Implants remain the most reliable method for enhancing facial convexities. Unlike injectable fillers—which lack permanence and precise shape control—implants provide assured volume retention and come in convex outer shapes specifically designed to create or strengthen existing bony contours.
Standard vs. Custom Implants
Not all implants are created equal.
- Standard implants (chin, cheek, jaw angle) are widely available and designed for average augmentations that fit a broad range of patients. To achieve this universality, their coverage areas are limited. They are most effective for spot augmentations—small, targeted corrections of mild to moderate contour deficiencies.
- Custom implants, however, are designed from 3D CT scans to fit an individual’s unique anatomy. They provide broader surface area coverage, allowing for more significant augmentation effects. This makes them ideal for patients seeking dramatic changes or comprehensive structural enhancement.
Case Study
A middle-aged male presented with previously placed, modified cheek and chin implants for facial masculinization over a decade ago. The results were modest, and he desired a stronger, more defined effect.
A custom 3D CT scan revealed the size and positioning of his existing implants, which were then used as a reference for designing new ones:
- Custom jawline implant: wraparound design, 21 ccs of volume.
- Custom infraorbital-malar (IOM) implants: wraparound design, 4 ccs per side.
Overlaying the custom and standard implant designs on the CT scan demonstrated the dramatic difference in surface coverage.

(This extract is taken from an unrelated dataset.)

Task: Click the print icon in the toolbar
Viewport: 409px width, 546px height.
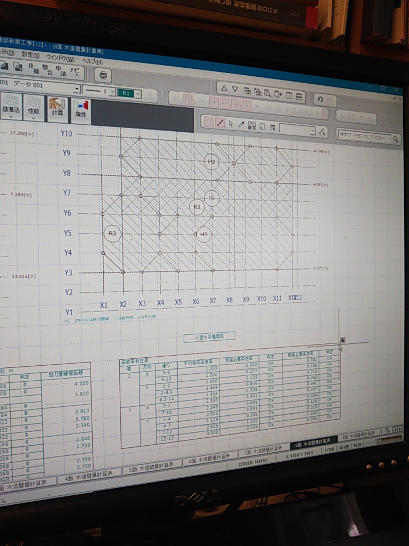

Surgical approach: Under general anesthesia, the old cheek and chin implants were removed and replaced with the new custom implants.
Results:
Greater volumetric enhancement was achieved due to the broader bone coverage of the custom designs.
- Increased surface contact translated into more substantial soft tissue displacement.
At the jawline—the critical transition between face and neck—the added volume also lifted neck tissues, providing a rejuvenating effect in this older male patient.
Key Insights
- Male structural enhancement typically focuses on the cheeks and jawline. Standard implants, even when modified, often fail to deliver optimal results.
- Custom implant design is guided by an understanding of the exact dimensional changes required, with prior implants offering valuable baseline information.
- Jawline augmentation not only enhances facial structure but can also rejuvenate by improving the face–neck transition in older patients.
Conclusion
The question in aesthetic augmentation is not whether custom implants outperform standard ones—they always do. The more relevant consideration is how much of a difference is needed to achieve the patient’s goals.
- For limited, localized contour improvements: standard implants suffice.
- For significant, transformative facial volume enhancement: custom implants are the superior choice.